**Task statement:**
Using the listing below, set down each line from the line containing "O Nas (553, 2247)" through the line containing "Identify the click", both ends included, exactly and with nothing added.
<<<<
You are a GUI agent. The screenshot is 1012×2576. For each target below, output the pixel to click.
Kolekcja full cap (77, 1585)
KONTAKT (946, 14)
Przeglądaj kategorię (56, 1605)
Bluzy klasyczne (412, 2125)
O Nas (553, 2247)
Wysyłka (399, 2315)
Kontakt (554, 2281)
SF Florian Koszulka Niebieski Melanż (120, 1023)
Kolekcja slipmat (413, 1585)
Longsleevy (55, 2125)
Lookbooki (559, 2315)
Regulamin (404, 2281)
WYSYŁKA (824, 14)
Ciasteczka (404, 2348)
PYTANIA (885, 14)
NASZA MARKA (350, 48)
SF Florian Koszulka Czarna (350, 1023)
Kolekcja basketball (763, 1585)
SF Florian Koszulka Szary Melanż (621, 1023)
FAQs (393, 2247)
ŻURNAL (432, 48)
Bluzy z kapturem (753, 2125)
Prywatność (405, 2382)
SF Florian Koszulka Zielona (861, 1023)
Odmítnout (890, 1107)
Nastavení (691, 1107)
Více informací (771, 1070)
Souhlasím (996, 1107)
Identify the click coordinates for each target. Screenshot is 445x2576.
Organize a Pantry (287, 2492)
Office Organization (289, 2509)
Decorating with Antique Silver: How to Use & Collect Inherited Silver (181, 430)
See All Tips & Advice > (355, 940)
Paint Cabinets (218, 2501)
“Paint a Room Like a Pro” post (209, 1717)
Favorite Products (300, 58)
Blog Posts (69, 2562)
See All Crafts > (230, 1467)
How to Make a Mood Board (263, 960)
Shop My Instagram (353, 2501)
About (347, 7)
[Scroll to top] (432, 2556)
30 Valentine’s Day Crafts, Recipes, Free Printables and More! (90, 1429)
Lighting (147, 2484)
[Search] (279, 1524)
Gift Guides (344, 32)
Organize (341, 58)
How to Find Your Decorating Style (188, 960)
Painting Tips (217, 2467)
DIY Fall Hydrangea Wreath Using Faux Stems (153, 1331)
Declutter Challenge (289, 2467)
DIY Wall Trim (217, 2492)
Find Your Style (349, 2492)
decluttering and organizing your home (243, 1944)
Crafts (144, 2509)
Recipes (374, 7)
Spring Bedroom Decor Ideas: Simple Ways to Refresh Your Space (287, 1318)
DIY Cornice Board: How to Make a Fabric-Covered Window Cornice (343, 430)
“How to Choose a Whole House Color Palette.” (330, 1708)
>>>>
**Exercise output:**
O Nas (553, 2247)
Wysyłka (399, 2315)
Kontakt (554, 2281)
SF Florian Koszulka Niebieski Melanż (120, 1023)
Kolekcja slipmat (413, 1585)
Longsleevy (55, 2125)
Lookbooki (559, 2315)
Regulamin (404, 2281)
WYSYŁKA (824, 14)
Ciasteczka (404, 2348)
PYTANIA (885, 14)
NASZA MARKA (350, 48)
SF Florian Koszulka Czarna (350, 1023)
Kolekcja basketball (763, 1585)
SF Florian Koszulka Szary Melanż (621, 1023)
FAQs (393, 2247)
ŻURNAL (432, 48)
Bluzy z kapturem (753, 2125)
Prywatność (405, 2382)
SF Florian Koszulka Zielona (861, 1023)
Odmítnout (890, 1107)
Nastavení (691, 1107)
Více informací (771, 1070)
Souhlasím (996, 1107)
Identify the click coordinates for each target. Screenshot is 445x2576.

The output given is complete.